Professionally, I've made use of the interactive nature of nings for collaborative and 'discussion-type' work for my classes and colleagues- it's opened new opportunities in and alongside the classroom, and enables me to follow interstudent discussion - which my deafness would never allow in the analogue classroom.
So, thanks - first to a bunch of Australian conference organisers who hauled Will Richardson out to Lorne, Victoria to speak about the read/write web. After the fizzer of Facebook (for me), I held little hope for educational usefulness of the Web 2.0 gee-gaws. Then I followed Will's pointer to Steve and CR2.0, and I now am a very keen user of web 2.0 options in the relevant spaces of my classes.
This past school year, my school district acquired a smartboard per school. I had no idea what a smart board was. This summer I learned that I could use twitter as a networking tool an decided to open an account. I have found, through other twitters, so much information about the subject that I can't wait to go back to school to share them with other teachers and to put some of the information I found to use, It was through twitter that I found classroom 2.0 and although there is a loooot of information, I'm glad that I have found it and plan to use it and share it with other teachers. I'm still learning so much about using the web as a social networking tool but I already feel so empowered.
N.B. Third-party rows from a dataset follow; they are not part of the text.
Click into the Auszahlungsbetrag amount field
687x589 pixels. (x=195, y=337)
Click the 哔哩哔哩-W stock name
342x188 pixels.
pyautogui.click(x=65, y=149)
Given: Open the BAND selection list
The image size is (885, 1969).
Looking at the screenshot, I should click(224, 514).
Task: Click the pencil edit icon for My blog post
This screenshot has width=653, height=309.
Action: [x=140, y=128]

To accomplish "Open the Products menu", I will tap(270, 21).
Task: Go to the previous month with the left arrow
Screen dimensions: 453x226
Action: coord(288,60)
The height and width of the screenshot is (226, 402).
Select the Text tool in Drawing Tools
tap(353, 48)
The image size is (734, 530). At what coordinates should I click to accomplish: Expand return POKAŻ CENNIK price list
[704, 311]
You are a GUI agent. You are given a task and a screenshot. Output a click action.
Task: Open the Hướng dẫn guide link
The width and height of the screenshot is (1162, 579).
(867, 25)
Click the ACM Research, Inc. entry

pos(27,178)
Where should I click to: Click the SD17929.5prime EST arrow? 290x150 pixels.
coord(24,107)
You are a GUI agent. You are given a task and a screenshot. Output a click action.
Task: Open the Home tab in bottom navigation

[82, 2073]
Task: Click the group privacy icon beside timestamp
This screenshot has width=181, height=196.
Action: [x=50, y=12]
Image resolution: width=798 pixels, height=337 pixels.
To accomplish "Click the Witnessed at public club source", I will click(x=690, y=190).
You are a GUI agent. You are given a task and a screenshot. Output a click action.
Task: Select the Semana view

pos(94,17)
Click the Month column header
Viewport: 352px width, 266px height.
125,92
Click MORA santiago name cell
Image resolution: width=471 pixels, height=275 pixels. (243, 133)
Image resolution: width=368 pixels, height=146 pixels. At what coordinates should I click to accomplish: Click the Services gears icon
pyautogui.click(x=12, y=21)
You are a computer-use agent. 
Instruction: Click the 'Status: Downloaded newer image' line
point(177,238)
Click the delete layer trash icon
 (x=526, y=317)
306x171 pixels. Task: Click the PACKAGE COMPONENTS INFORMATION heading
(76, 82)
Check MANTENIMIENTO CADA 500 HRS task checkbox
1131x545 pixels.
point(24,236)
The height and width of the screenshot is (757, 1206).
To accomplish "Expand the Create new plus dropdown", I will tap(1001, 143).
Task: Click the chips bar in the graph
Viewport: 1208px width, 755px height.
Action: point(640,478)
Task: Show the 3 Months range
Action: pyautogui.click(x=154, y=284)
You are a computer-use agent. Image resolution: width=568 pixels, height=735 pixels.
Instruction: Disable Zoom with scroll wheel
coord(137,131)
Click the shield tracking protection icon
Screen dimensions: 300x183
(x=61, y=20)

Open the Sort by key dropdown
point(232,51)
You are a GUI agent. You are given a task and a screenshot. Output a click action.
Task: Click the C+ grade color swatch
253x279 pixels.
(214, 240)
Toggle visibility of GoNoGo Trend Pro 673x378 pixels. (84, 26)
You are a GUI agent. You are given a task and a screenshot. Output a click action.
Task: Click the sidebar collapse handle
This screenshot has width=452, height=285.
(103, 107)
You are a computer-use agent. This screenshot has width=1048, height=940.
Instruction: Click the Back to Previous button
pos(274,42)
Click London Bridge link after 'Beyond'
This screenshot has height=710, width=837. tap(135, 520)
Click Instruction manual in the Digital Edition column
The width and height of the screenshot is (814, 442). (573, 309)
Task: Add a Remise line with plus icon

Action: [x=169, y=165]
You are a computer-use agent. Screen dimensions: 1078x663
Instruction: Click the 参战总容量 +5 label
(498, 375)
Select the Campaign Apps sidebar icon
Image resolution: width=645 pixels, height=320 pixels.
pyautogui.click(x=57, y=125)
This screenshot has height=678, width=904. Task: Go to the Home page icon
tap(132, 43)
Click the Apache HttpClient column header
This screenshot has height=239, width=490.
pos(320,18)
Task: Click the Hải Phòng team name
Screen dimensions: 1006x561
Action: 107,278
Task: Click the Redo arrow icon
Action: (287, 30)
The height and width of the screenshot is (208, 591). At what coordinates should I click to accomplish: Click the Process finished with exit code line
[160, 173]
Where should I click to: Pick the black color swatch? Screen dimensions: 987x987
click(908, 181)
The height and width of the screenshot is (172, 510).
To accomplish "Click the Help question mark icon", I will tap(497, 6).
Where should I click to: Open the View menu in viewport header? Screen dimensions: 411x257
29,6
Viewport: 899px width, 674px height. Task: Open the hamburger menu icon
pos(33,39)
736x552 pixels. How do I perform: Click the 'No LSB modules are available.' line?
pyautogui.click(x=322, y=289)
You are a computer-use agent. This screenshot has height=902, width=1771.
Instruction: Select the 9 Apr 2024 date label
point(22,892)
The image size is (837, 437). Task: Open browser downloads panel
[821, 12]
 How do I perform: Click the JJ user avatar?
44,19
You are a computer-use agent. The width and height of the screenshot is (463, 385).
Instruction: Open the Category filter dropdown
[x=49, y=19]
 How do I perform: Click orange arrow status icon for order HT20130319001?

I know a lot of people are here a long time but I am very new to all this. This is the first ning I joined and it really kick started my learning. It gave me skills, information and confidence. In the past few weeks my whole outlook has changed as has my vision for my teaching and it all began here. Through advice and help I got here I have built up a collection of tools I can use in my classroom, I have joined twitter, etc, etc. What I have learned in a few weeks would take a lifetime without the help and support of the people here who have shared their knowledge and expertise generously. I have a very long way to go but I think I will be part of Classroom 2.0 for a long time. Thanks.